[Data shown]:
=== Section Start ===

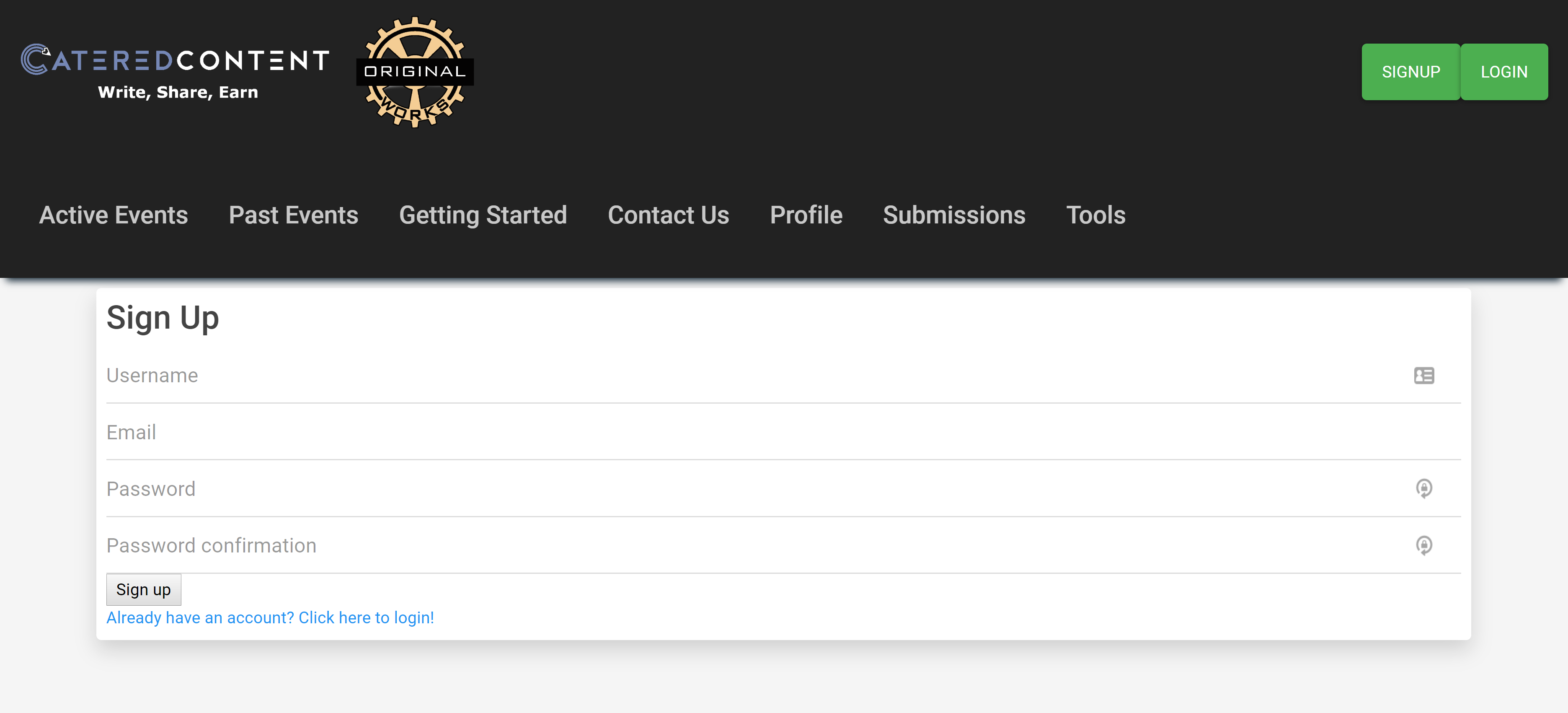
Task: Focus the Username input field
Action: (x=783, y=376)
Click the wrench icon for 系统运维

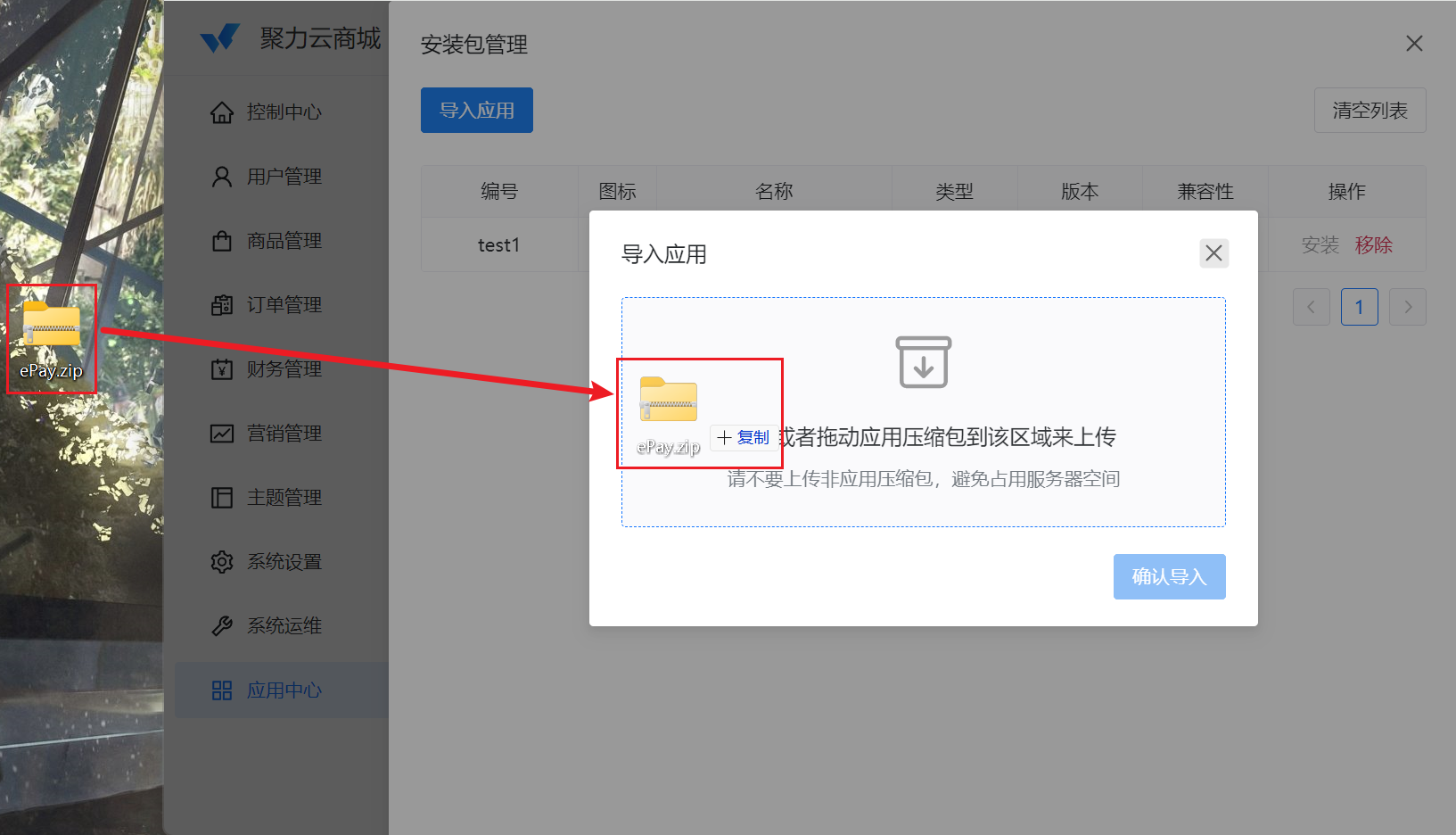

=== Section End ===
=== Section Start ===

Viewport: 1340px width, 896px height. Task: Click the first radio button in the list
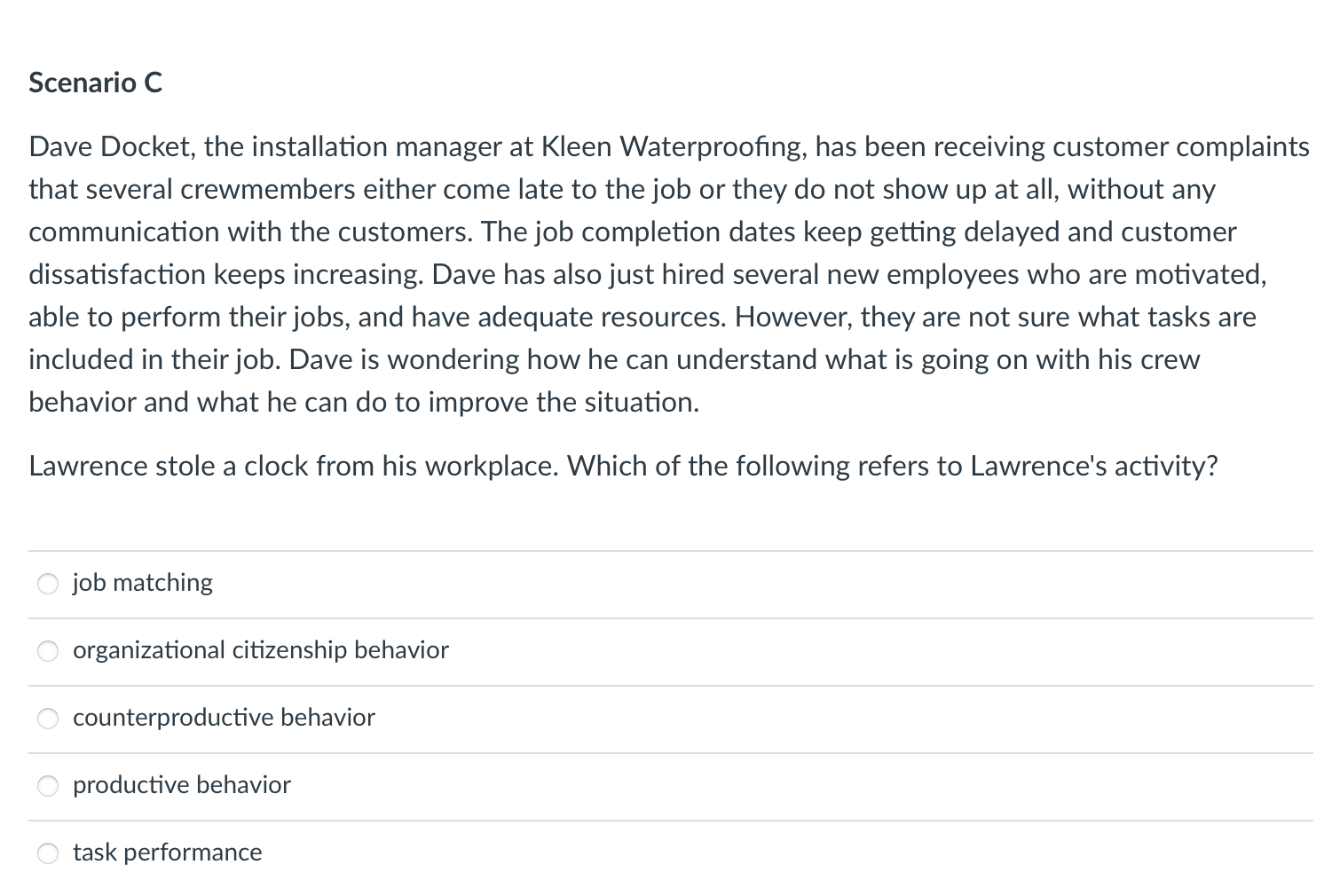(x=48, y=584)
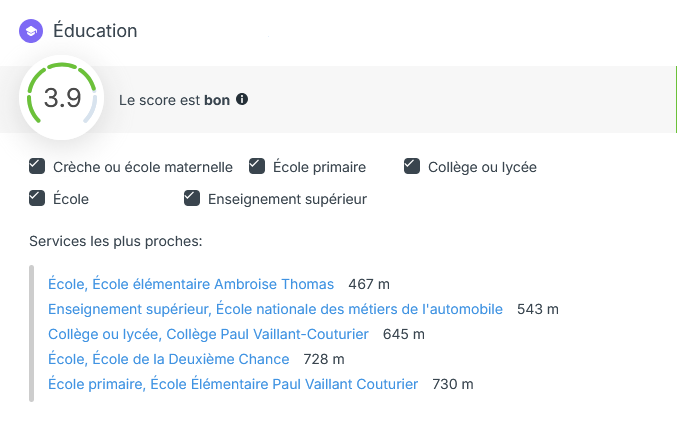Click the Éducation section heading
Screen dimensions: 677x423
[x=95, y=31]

=== Section End ===
=== Section Start ===

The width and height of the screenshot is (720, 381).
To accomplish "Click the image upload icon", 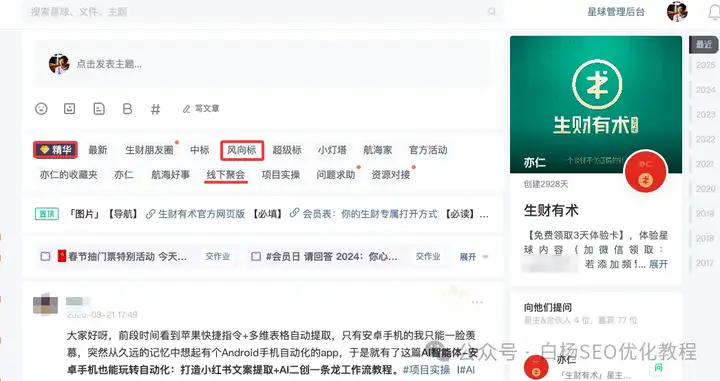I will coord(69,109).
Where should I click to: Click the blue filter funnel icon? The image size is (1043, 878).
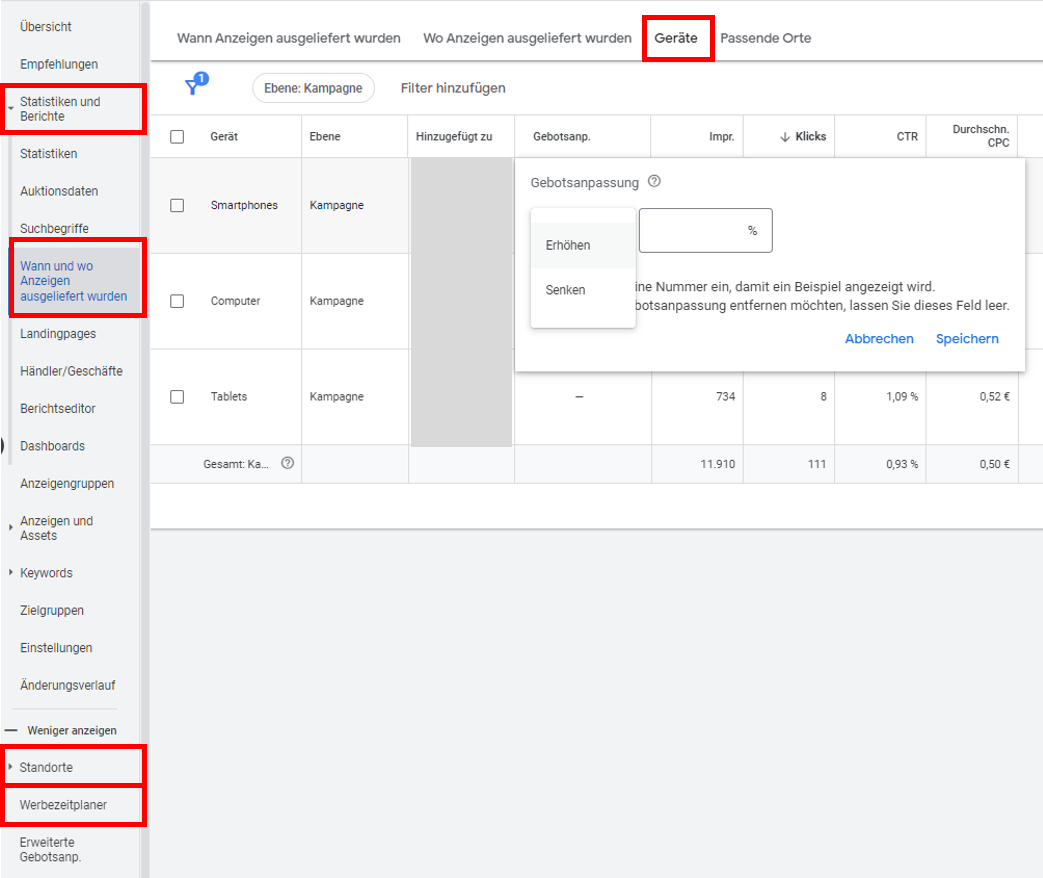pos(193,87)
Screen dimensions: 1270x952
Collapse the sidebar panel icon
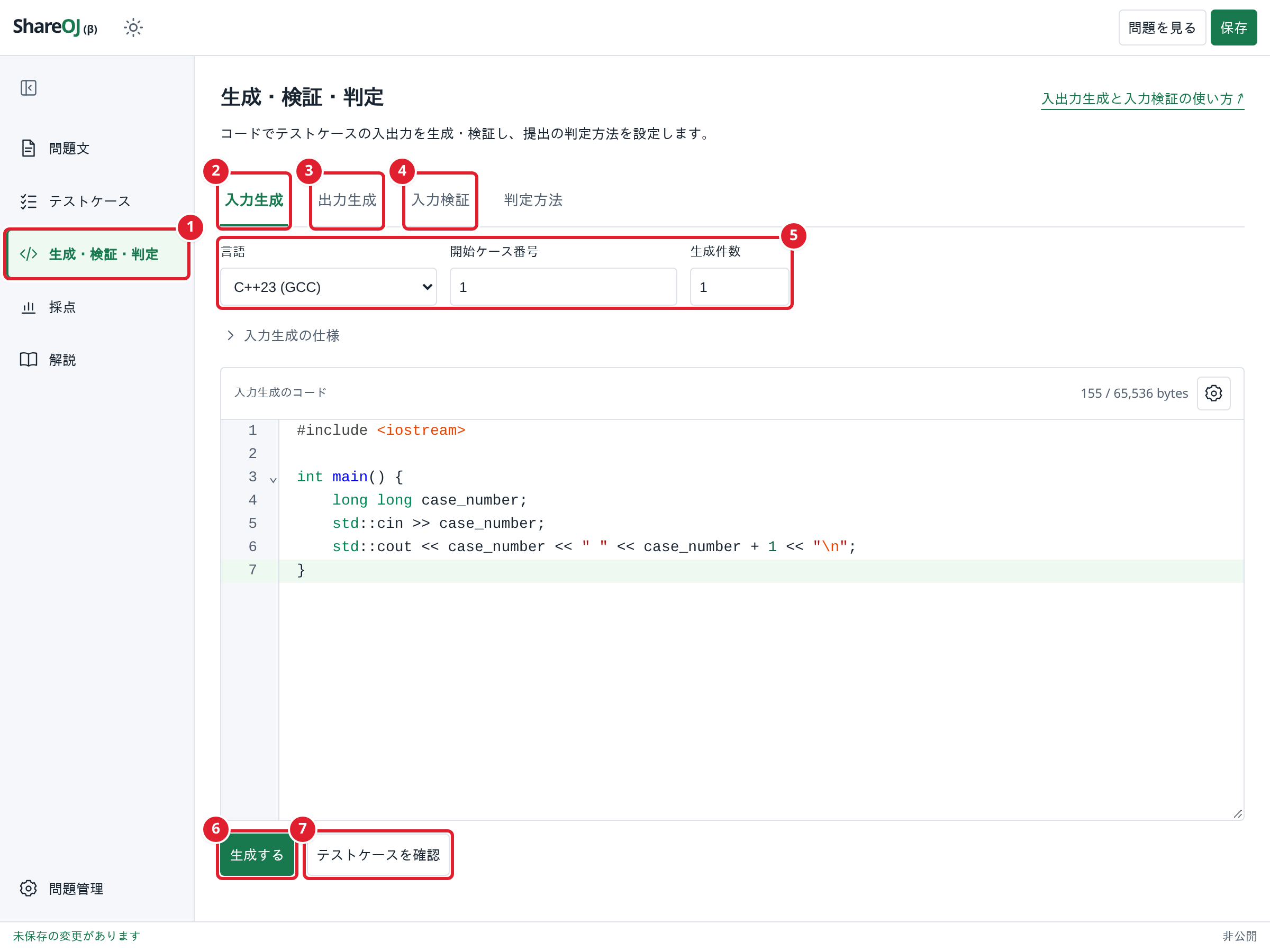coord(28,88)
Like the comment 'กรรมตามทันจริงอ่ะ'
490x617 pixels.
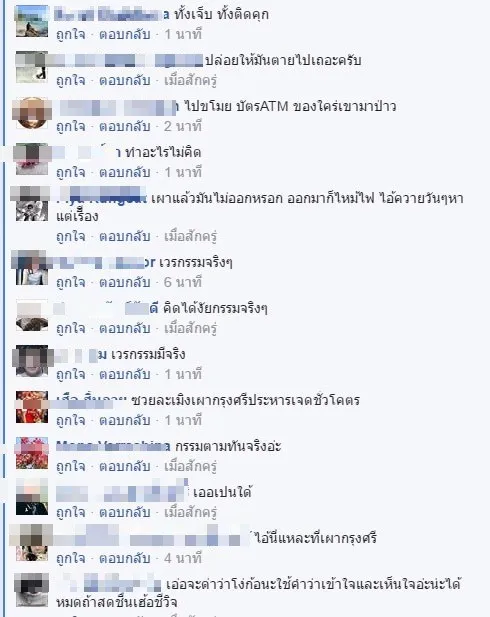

=== Section End ===

[Work instruction]: From the records above, quote word for word only the lines beginning at the line that has "Screen dimensions: 1270x952" and stopping after the line that has "490x617 pixels.". Omit the pictures.

[Answer to this problem]:
Screen dimensions: 1270x952
Collapse the sidebar panel icon
coord(28,88)
Like the comment 'กรรมตามทันจริงอ่ะ'
490x617 pixels.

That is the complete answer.